Good practice on how to store the result of a function for later use in R

264 Views Asked by At

I have the situation where I have written an R function, ComplexResult, that computes a computationally expensive result that two other separate functions will later use, LaterFuncA and LaterFuncB.

I want to store the result of ComplexResult somewhere so that both LaterFuncA and LaterFuncB can use it, and it does not need to be recalculated. The result of ComplexResult is a large matrix that only needs to be calculated once, then re-used later on.

R is my first foray into the world of functional programming, so interested to understand what it considered good practice. My first line of thinking is as follows:

# run ComplexResult and get the result
cmplx.res <- ComplexResult(arg1, arg2)

# store the result in the global environment. 
# NB this would not be run from a function 
assign("CachedComplexResult", cmplx.res, envir = .GlobalEnv)

Is this at all the right thing to do? The only other approach I can think of is having a large "wrapper" function, e.g.:

MyWrapperFunction <- function(arg1, arg2) {
    cmplx.res <- ComplexResult(arg1, arg2)

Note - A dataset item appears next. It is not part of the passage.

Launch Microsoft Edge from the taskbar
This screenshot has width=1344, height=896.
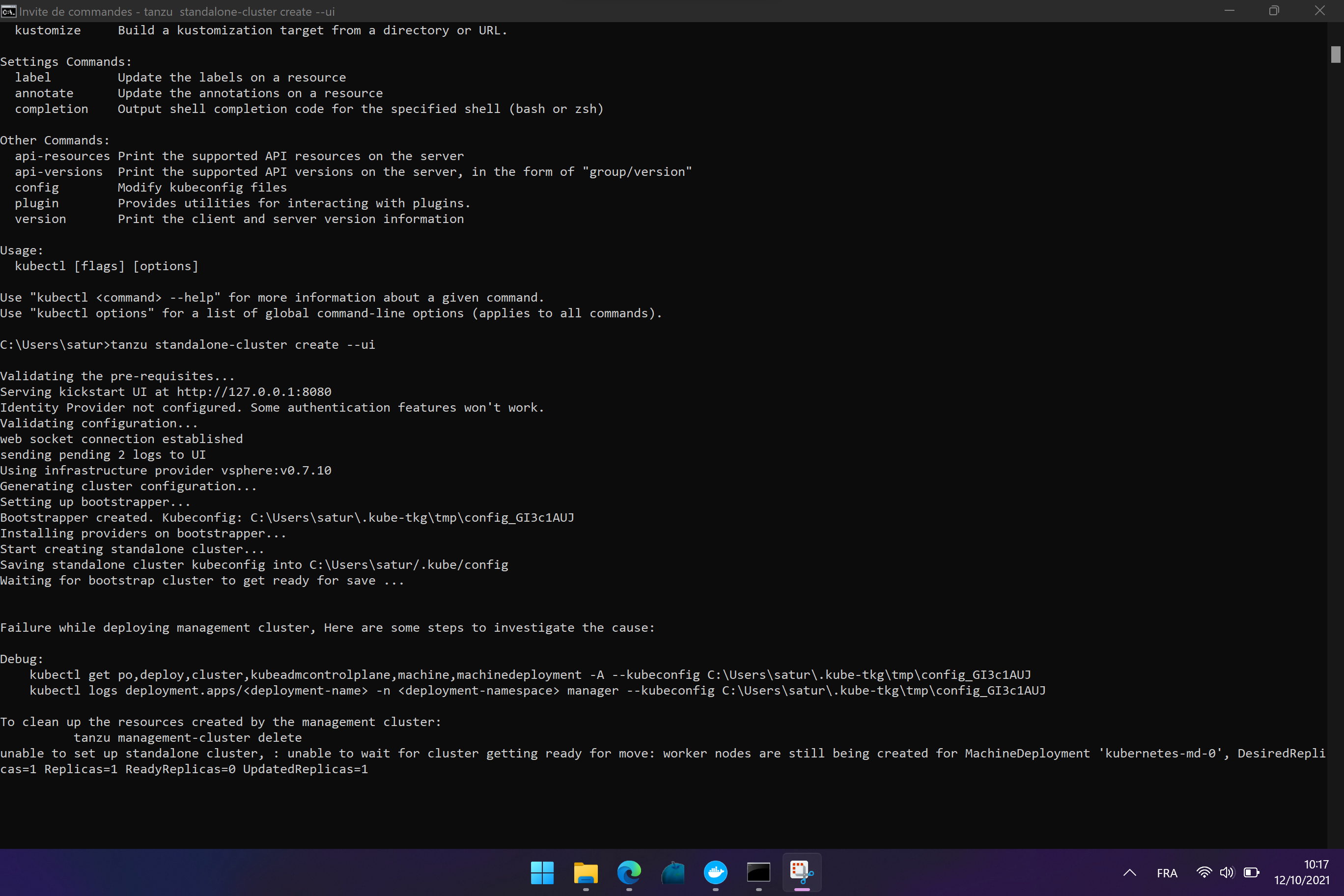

    res.a <- LaterFuncA(cmplx.res)
    res.b <- LaterFuncB(cmplx.res)

    # do more stuff here ...
}

Thoughts? Am I heading at all in the right direction with either of the above? Or is an there Option C which is more cunning? :)

3

There are 3 best solutions below

1
On

The general answer is you should Serialize/deSerialize your big object for further use. The R way to do this is using saveRDS/readRDS:

## save a single object to file
saveRDS(cmplx.res, "cmplx.res.rds")
## restore it under a different name
cmplx2.res <- readRDS("cmplx.res.rds")
3
On

This assign to GlobalEnv:

CachedComplexResult <- ComplexResult(arg1, arg2)

To store I would use:

write.table(CachedComplexResult, file = "complex_res.txt")

And then to use it directly:

LaterFuncA(read.table("complex_res.txt"))
0
On

Your approach works for saving to local memory; other answers have explained saving to global memory or a file. Here are some thoughts on why you would do one or the other.

Save to file: this is slowest, so only do it if your process is volatile and you expect it to crash hard and you need to pick up the pieces where it left off, OR if you just need to save the state once in a while where speed/performance is not a concern.

Save to global: if you need access from multiple spots in a large R program.